** Start of Extracted data **

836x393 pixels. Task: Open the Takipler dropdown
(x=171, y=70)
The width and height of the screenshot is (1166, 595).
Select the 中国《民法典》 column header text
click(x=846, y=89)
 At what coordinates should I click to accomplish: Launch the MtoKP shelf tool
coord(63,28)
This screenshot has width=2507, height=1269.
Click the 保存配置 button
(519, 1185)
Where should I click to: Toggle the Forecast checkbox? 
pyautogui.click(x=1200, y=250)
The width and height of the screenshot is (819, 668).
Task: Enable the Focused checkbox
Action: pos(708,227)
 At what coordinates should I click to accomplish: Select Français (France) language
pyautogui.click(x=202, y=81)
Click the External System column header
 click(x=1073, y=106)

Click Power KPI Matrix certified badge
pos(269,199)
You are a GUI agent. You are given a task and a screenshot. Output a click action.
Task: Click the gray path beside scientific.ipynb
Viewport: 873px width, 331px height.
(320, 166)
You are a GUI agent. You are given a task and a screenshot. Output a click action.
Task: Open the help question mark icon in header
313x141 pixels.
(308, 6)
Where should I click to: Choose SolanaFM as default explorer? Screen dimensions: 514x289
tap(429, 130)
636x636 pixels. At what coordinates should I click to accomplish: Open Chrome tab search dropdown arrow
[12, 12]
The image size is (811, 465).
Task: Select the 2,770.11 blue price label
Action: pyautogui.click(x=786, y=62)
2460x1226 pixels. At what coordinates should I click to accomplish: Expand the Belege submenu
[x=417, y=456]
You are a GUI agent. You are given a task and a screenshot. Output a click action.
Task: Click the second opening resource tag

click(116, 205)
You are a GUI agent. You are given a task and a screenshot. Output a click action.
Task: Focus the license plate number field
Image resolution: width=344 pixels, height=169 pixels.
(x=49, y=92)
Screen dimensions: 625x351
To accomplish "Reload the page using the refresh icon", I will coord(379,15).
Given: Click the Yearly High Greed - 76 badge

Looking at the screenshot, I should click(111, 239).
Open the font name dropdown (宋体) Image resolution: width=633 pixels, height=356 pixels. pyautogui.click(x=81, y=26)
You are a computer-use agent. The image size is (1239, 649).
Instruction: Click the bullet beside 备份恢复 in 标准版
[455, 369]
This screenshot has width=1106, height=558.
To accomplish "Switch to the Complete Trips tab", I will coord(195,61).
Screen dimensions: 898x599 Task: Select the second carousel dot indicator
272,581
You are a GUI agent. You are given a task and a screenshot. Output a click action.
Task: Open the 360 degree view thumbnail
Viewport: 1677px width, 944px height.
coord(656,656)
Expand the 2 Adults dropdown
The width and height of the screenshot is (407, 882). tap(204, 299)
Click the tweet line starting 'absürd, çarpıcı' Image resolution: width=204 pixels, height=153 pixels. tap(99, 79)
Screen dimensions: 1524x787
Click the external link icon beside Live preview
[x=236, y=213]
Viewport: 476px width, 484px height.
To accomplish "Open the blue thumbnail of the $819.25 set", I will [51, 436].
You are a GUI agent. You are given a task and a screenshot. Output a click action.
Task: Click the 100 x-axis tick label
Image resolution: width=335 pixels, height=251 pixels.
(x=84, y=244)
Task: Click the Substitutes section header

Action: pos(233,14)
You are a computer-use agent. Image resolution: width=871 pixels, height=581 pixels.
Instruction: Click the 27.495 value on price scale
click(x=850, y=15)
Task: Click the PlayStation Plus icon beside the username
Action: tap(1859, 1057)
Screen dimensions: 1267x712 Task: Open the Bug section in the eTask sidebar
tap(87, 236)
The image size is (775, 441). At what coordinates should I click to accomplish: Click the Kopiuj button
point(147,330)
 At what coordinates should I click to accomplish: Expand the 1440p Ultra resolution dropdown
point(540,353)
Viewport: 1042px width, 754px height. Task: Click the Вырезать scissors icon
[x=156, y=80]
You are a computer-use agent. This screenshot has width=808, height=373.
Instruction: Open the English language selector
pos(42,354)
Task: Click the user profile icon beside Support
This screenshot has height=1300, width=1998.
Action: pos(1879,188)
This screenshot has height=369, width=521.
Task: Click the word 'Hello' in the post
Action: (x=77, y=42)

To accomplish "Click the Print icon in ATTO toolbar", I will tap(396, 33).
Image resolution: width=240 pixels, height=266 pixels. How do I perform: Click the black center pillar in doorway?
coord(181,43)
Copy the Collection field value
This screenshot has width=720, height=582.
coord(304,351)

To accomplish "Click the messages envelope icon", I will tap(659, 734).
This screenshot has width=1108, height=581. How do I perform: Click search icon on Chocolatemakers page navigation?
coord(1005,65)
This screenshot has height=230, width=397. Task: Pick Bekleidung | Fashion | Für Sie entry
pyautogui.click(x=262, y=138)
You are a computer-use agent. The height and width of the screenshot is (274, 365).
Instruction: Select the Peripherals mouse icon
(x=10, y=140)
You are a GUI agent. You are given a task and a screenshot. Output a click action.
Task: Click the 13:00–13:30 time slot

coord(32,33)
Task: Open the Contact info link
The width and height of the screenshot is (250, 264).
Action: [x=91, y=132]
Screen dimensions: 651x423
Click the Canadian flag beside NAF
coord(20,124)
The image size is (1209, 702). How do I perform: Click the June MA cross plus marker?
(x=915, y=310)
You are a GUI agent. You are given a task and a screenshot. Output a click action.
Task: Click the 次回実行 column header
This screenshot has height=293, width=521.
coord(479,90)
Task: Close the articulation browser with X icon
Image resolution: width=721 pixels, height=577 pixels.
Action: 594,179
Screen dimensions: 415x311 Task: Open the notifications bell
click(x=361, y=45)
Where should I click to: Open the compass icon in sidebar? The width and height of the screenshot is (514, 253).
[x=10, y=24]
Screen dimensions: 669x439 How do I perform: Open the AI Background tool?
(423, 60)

** End of Extracted data **

§ Aim of the exercise
Put the lines above, from the line containing "Click the External System column header" through the line containing "Click the tweet", into a Markdown table with the columns No. and Line. Skip blank lines and number each row.

§ Task solution
| No. | Line |
|---|---|
| 1 | Click the External System column header |
| 2 |  click(x=1073, y=106) |
| 3 | Click Power KPI Matrix certified badge |
| 4 | pos(269,199) |
| 5 | You are a GUI agent. You are given a task and a screenshot. Output a click action. |
| 6 | Task: Click the gray path beside scientific.ipynb |
| 7 | Viewport: 873px width, 331px height. |
| 8 | (320, 166) |
| 9 | You are a GUI agent. You are given a task and a screenshot. Output a click action. |
| 10 | Task: Open the help question mark icon in header |
| 11 | 313x141 pixels. |
| 12 | (308, 6) |
| 13 | Where should I click to: Choose SolanaFM as default explorer? Screen dimensions: 514x289 |
| 14 | tap(429, 130) |
| 15 | 636x636 pixels. At what coordinates should I click to accomplish: Open Chrome tab search dropdown arrow |
| 16 | [12, 12] |
| 17 | The image size is (811, 465). |
| 18 | Task: Select the 2,770.11 blue price label |
| 19 | Action: pyautogui.click(x=786, y=62) |
| 20 | 2460x1226 pixels. At what coordinates should I click to accomplish: Expand the Belege submenu |
| 21 | [x=417, y=456] |
| 22 | You are a GUI agent. You are given a task and a screenshot. Output a click action. |
| 23 | Task: Click the second opening resource tag |
| 24 | click(116, 205) |
| 25 | You are a GUI agent. You are given a task and a screenshot. Output a click action. |
| 26 | Task: Focus the license plate number field |
| 27 | Image resolution: width=344 pixels, height=169 pixels. |
| 28 | (x=49, y=92) |
| 29 | Screen dimensions: 625x351 |
| 30 | To accomplish "Reload the page using the refresh icon", I will coord(379,15). |
| 31 | Given: Click the Yearly High Greed - 76 badge |
| 32 | Looking at the screenshot, I should click(111, 239). |
| 33 | Open the font name dropdown (宋体) Image resolution: width=633 pixels, height=356 pixels. pyautogui.click(x=81, y=26) |
| 34 | You are a computer-use agent. The image size is (1239, 649). |
| 35 | Instruction: Click the bullet beside 备份恢复 in 标准版 |
| 36 | [455, 369] |
| 37 | This screenshot has width=1106, height=558. |
| 38 | To accomplish "Switch to the Complete Trips tab", I will coord(195,61). |
| 39 | Screen dimensions: 898x599 Task: Select the second carousel dot indicator |
| 40 | 272,581 |
| 41 | You are a GUI agent. You are given a task and a screenshot. Output a click action. |
| 42 | Task: Open the 360 degree view thumbnail |
| 43 | Viewport: 1677px width, 944px height. |
| 44 | coord(656,656) |
| 45 | Expand the 2 Adults dropdown |
| 46 | The width and height of the screenshot is (407, 882). tap(204, 299) |
| 47 | Click the tweet line starting 'absürd, çarpıcı' Image resolution: width=204 pixels, height=153 pixels. tap(99, 79) |